> [Problem statement]
Among the records below, find the lines that contain "computer" and copy each of them.

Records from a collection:
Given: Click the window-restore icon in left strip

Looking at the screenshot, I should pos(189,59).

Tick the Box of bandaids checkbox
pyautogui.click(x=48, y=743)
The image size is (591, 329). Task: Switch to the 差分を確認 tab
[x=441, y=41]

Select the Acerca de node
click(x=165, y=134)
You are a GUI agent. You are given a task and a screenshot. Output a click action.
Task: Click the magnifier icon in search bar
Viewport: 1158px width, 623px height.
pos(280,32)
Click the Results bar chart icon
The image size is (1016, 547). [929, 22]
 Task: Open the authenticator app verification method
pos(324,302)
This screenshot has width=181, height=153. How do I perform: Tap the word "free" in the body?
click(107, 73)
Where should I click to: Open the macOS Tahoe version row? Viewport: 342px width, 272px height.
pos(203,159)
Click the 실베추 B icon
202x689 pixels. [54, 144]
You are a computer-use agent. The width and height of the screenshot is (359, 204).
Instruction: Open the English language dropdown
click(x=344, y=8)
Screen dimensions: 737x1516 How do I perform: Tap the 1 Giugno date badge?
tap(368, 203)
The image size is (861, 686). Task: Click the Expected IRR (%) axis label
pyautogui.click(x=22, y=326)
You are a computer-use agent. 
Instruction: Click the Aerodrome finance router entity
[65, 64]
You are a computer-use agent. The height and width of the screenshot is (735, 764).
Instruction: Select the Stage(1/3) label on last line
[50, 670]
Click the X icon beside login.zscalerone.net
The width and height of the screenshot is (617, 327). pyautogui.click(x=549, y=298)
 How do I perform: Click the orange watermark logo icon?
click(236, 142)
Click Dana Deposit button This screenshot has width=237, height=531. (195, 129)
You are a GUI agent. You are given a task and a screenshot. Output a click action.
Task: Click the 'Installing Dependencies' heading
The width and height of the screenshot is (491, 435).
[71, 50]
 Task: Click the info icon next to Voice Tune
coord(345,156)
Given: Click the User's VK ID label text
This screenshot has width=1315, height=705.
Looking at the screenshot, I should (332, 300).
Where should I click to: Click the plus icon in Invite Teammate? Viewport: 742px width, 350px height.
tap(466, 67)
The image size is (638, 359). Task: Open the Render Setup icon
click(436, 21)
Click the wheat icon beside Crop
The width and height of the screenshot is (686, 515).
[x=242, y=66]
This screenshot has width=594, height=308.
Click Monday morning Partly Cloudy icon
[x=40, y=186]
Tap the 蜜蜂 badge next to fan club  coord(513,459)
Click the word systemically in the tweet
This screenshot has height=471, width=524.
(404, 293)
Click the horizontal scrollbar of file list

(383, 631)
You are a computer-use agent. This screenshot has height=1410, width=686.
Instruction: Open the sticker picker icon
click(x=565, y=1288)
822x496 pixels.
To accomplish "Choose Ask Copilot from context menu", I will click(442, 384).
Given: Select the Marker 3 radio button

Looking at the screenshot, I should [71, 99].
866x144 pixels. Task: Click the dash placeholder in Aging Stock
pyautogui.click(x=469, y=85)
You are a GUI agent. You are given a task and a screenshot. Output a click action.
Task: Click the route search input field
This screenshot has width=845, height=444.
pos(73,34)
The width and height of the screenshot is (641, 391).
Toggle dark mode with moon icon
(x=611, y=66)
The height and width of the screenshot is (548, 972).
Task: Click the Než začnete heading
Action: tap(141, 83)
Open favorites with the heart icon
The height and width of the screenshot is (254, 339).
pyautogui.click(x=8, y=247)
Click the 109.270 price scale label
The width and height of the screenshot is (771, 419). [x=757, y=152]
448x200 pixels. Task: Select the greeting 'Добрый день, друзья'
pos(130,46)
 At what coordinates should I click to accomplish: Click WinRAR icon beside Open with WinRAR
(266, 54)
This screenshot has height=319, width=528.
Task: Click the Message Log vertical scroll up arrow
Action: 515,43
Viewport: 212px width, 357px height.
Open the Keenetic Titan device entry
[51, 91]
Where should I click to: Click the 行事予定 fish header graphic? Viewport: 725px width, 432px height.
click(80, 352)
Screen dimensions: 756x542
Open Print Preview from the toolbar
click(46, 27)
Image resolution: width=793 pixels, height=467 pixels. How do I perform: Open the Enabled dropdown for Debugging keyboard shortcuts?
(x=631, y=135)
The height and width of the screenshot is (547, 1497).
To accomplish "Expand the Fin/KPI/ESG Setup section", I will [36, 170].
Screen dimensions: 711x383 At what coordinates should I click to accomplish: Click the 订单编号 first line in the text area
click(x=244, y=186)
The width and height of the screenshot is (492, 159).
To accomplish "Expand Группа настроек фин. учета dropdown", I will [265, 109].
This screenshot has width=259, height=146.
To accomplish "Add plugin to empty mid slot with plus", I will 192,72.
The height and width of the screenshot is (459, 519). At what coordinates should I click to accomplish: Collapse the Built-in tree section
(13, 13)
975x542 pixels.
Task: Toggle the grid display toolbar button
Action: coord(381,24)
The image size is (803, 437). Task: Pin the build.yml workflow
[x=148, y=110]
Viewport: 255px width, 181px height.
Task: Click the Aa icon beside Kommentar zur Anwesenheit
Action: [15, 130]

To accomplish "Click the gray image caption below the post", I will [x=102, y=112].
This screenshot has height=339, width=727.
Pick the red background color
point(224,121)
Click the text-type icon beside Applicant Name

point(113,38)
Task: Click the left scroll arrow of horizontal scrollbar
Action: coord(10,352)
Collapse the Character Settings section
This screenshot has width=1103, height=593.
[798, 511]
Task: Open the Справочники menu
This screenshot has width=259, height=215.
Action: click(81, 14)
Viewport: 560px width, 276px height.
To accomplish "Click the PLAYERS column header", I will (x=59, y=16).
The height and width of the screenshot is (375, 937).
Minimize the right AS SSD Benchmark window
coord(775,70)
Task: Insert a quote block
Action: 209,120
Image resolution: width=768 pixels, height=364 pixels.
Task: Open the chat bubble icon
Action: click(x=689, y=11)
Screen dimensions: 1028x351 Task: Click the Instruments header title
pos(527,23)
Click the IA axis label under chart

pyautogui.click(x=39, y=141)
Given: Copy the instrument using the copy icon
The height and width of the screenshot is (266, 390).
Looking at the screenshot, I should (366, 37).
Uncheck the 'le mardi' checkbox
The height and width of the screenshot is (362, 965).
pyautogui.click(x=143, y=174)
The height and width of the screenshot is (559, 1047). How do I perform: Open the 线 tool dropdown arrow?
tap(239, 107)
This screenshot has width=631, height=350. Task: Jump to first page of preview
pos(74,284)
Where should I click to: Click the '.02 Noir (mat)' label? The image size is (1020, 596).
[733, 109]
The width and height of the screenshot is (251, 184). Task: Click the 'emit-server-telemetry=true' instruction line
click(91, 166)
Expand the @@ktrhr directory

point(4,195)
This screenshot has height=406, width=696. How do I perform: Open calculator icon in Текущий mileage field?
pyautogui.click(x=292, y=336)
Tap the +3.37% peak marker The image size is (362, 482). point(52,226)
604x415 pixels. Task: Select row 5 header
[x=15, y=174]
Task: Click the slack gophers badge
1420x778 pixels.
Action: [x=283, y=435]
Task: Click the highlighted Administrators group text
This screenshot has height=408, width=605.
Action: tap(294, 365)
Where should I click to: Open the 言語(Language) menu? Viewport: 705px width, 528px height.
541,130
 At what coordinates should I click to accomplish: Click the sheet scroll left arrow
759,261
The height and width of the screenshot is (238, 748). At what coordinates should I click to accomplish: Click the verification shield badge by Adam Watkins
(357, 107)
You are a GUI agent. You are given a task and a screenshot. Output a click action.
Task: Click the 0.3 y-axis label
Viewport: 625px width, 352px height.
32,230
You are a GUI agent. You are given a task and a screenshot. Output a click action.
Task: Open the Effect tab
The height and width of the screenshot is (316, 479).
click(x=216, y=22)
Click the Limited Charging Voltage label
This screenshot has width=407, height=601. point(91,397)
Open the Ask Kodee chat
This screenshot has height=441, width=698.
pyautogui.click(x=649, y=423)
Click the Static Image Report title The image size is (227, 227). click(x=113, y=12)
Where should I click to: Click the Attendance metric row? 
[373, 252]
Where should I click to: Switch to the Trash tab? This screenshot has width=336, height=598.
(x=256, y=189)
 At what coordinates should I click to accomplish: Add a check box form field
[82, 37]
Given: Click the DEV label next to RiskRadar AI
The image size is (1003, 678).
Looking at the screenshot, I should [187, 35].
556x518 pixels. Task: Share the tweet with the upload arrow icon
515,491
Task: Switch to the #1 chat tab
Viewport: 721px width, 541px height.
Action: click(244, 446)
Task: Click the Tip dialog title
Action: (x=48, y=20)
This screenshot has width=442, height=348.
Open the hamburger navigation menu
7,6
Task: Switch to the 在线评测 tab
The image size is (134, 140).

> [Answer]
You are a computer-use agent. The width and height of the screenshot is (359, 204).
You are a computer-use agent. 
You are a computer-use agent. The height and width of the screenshot is (735, 764).
You are a computer-use agent. This screenshot has height=1410, width=686.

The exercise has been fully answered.